Reflecting on this, I was struck by an important comment from leading Aboriginal psychologist and academic Professor Pat Dudgeon.

“There are very few Aboriginal people who wouldn’t have suffered racism,” Pat said, going on to talk about a growing body of evidence showing that racism is detrimental to the mental health of Aboriginal and Torres Strait Islander people.

Her words echo strongly in the work of the Lowitja Institute, the national institute for Aboriginal and Torres Strait Islander health research.

Our work shows us that racism is widespread and it makes us suffer. It makes us sick.

We saw its scope and impact in key research that we funded many years ago, which documented very high levels of racism experienced by Aboriginal Victorians, and high levels of distress because of it.

Almost every person (97 percent) of the 755 surveyed in 2011 in four Victorian communities had experienced at least one racist incident in the previous 12 months, with more than 70 percent experiencing eight or more incidents a year.

Some of it included being called racist names, teased or stereotyped (92 percent), being sworn at, verbally abused or subjected to offensive gestures because of their race (84 percent), or being spat at, hit or threatened because of their race (67 percent). More than half (54 percent) reported having their property vandalised because of race.

This is not just abhorrent and an infringement of our rights. This causes life-long harm.

Studies here and from around the world tell us that racism is associated with causing psychological distress, depression, poor quality of life, and substance misuse. Prolonged, it can have significant physical health effects, such as on the immune, endocrine and cardiovascular systems.

Worryingly, our study showed that 40 percent of participants indicated that they had experienced racism within the justice system and 30 percent within health care systems.

We know that Aboriginal and Torres Strait Islander peoples will not seek out health care and will not work in health services if we do not feel culturally safe.

And we know from the families who took their heartbreak to the streets the last two weekends that racism in the justice system can be brutal and fatal.

Have things changed since the Lowitja Institute commissioned that landmark research?

Not according to new ANU research which showed that three out of four Australians who tested for unconscious bias hold a “negative implicit or unconscious bias against Indigenous Australians”.

And not according to the everyday experience of Aboriginal and Torres Strait Islander people.

Yet instead of taking urgent action, our government criticises us for our protests. Instead of working to address historic injustice, our Prime Minister diminished it, declaring we should not be “importing the things that are happening overseas to Australia” and that “there was no slavery in Australia”. How can the leader of our country not know our history?

So, as the cries of #BlackLivesMatter continue to ring out across the globe, where do we go from here in Australia?

We need to acknowledge that racism is deeply entrenched in Australia and is a public health emergency for Aboriginal and Torres Strait Islander people.
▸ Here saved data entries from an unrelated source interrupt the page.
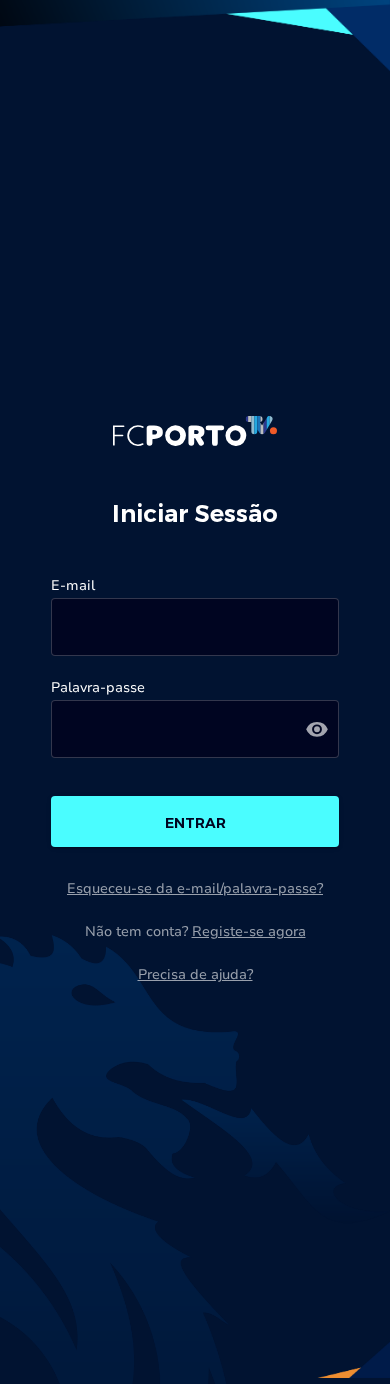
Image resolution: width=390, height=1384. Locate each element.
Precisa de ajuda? (195, 974)
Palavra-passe (98, 687)
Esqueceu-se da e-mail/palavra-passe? (195, 888)
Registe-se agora (249, 931)
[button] (316, 729)
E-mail (73, 585)
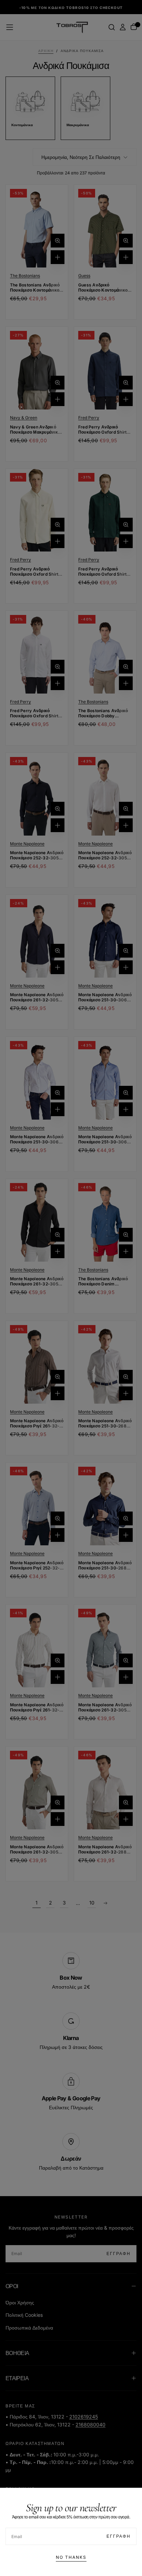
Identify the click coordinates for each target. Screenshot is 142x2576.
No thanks (71, 2557)
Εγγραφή (118, 2536)
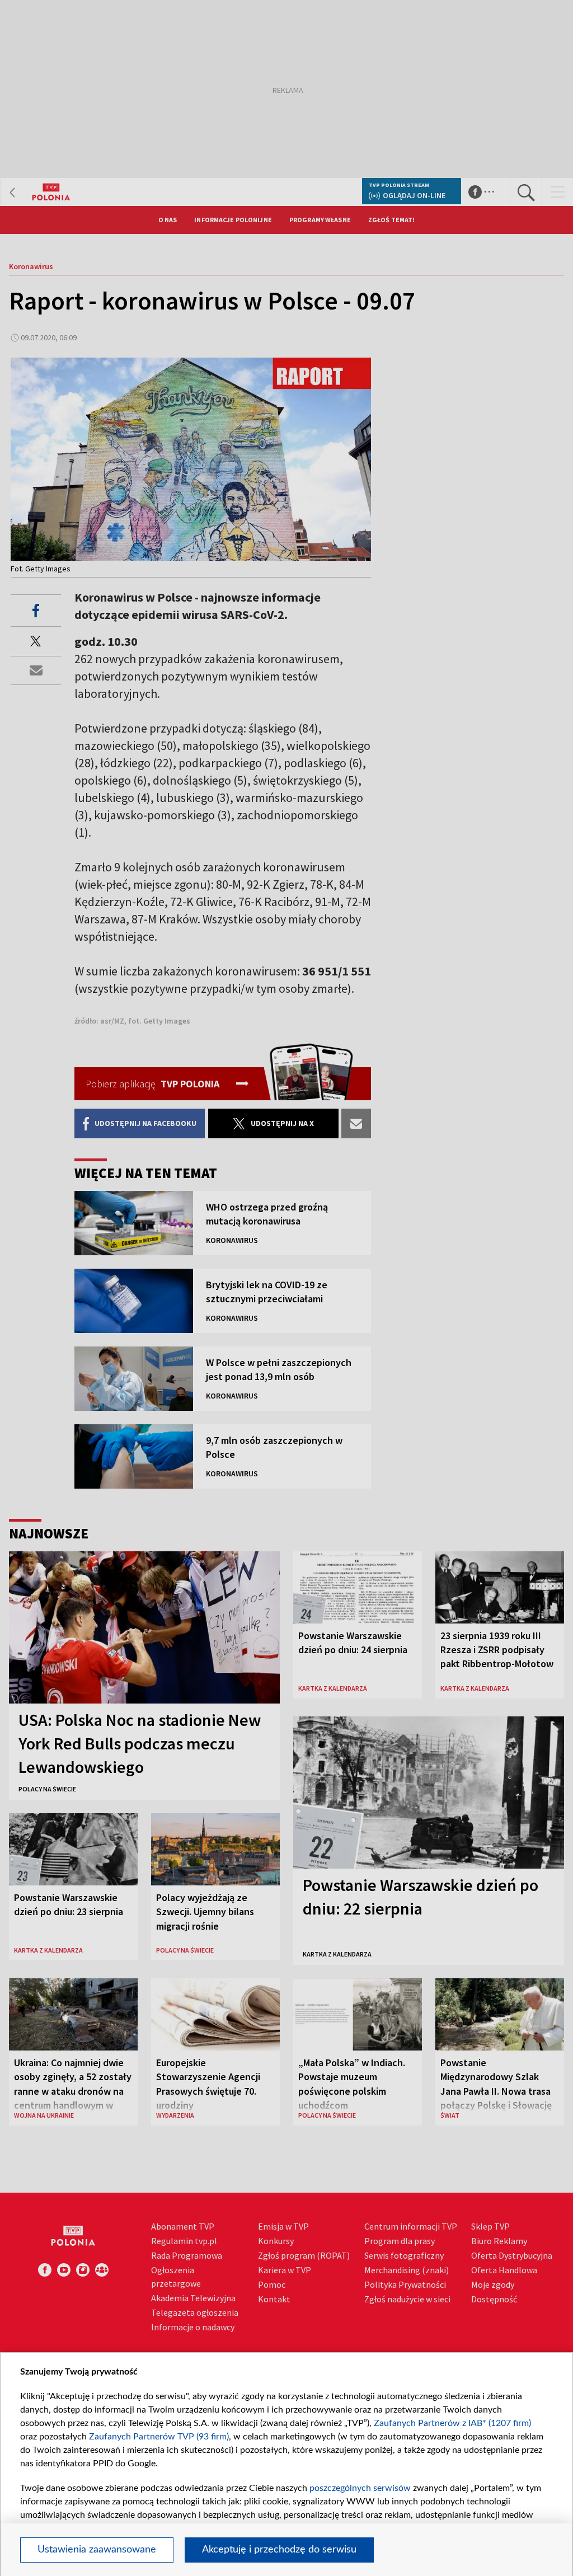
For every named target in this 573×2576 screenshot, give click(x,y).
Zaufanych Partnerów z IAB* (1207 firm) (452, 2423)
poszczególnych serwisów (360, 2488)
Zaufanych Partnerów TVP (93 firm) (159, 2436)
That terrible reality is there to be read clearly in the current National Aboriginal and Torres Strait Islander Health Plan, which identifies racism as a key driver of ill-health.

It is there to be read in the Uluru Statement from the Heart. In the critiques of the Closing the Gap strategy.
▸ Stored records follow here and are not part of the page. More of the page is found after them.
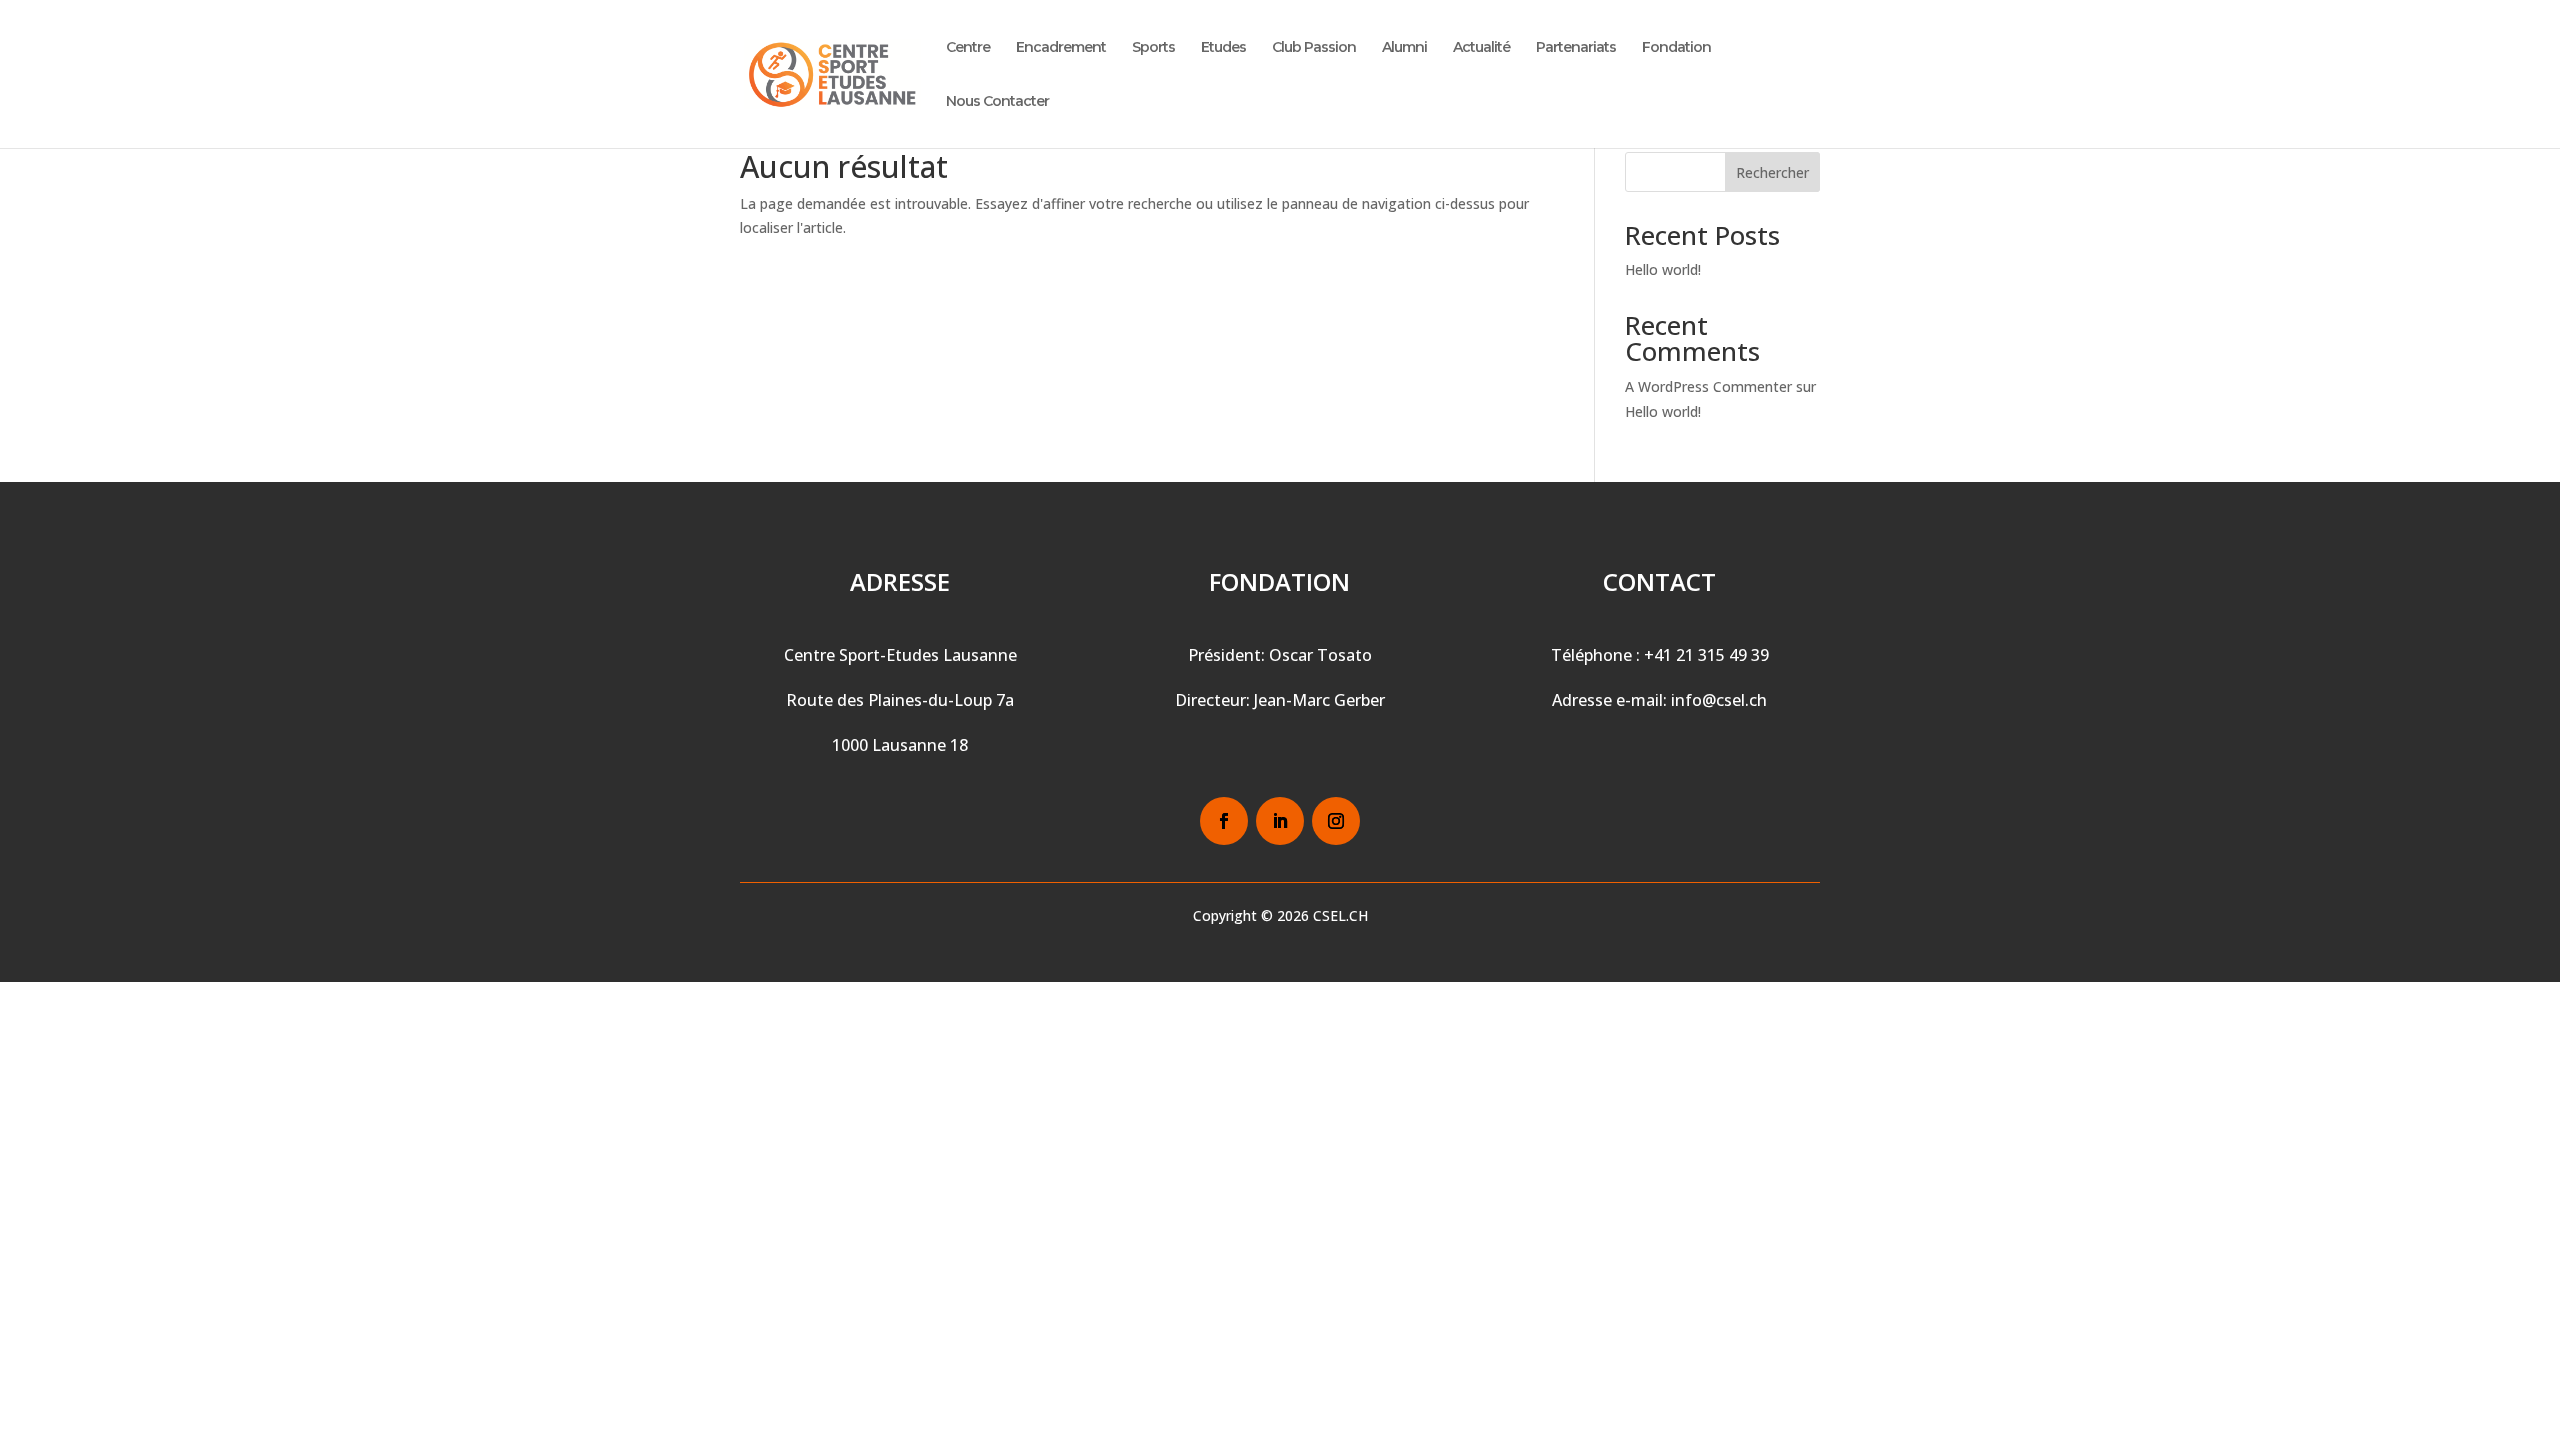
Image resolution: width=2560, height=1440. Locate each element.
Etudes (1223, 48)
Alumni (1404, 48)
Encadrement (1061, 48)
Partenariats (1576, 48)
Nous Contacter (997, 102)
It is in the recommendations of the Royal Commission into Aboriginal Deaths in Custody which has at their heart, as Professor Megan Davis said last week, the need to address “the structural powerlessness that renders Indigenous voices silent” in our nation.
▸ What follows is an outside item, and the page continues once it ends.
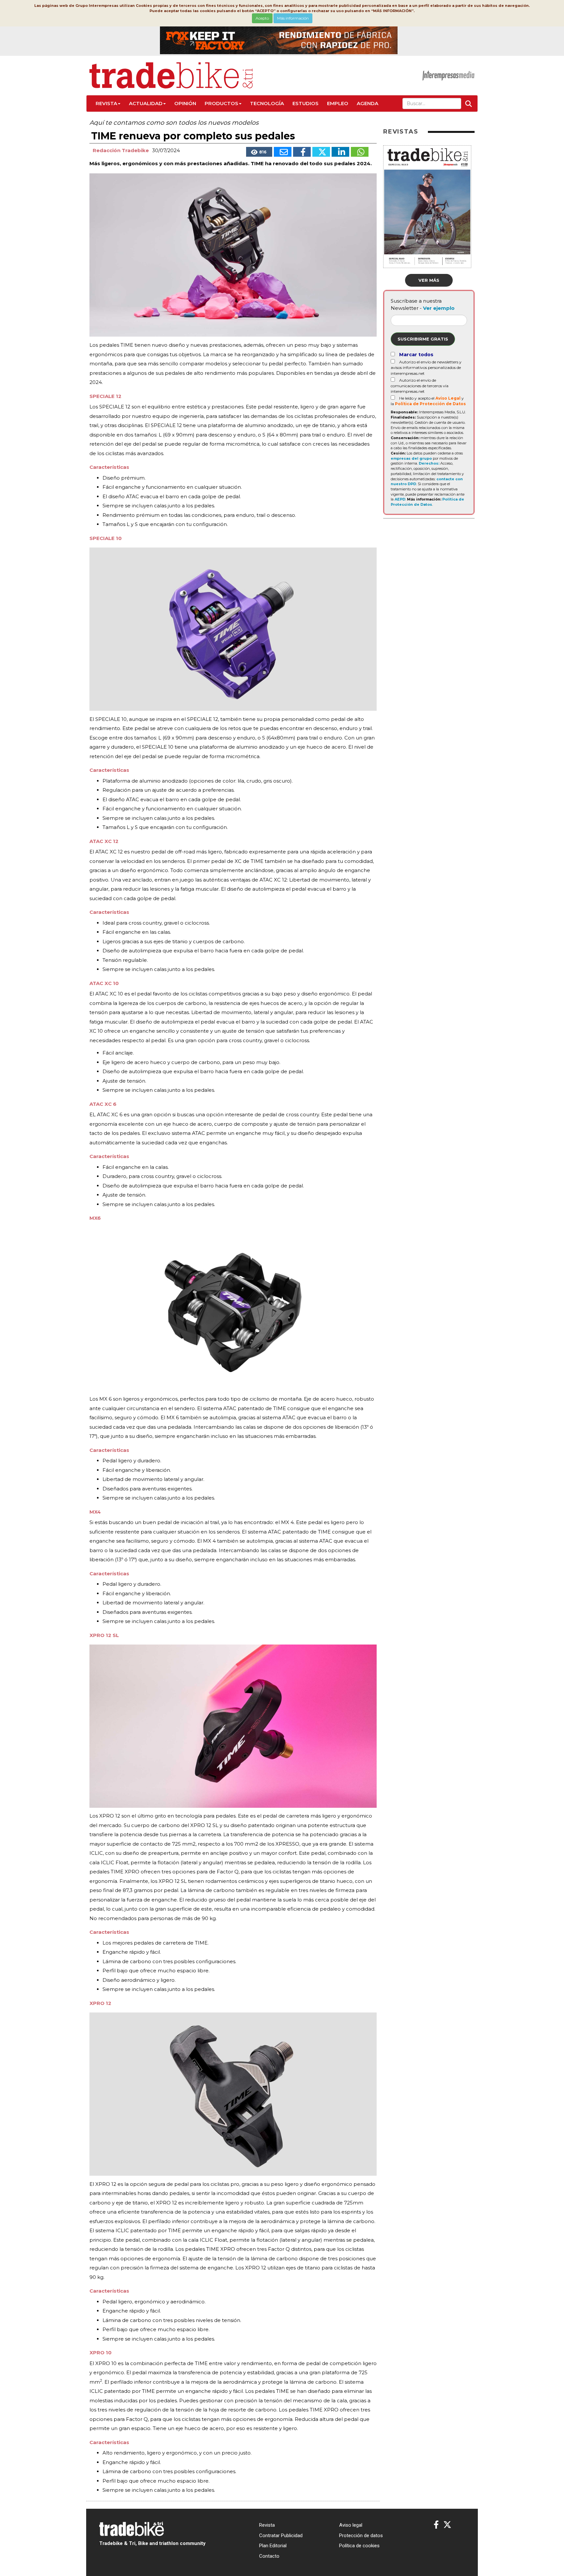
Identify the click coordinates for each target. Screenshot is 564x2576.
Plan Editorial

It is time to end that silence. And it is time for governments to hear us.

By Pat Anderson AO

 

Pat Anderson AO is an Alyawarre woman and human rights advocate with extensive experience in First Nations health. She is currently Chair of the Lowitja Institute and was awarded the Human Rights Medal in 2016 by the Australian Human Rights Commission. As Co-Chair of the Referendum Council, Anderson was instrumental in the creation of the Uluru Statement from the Heart.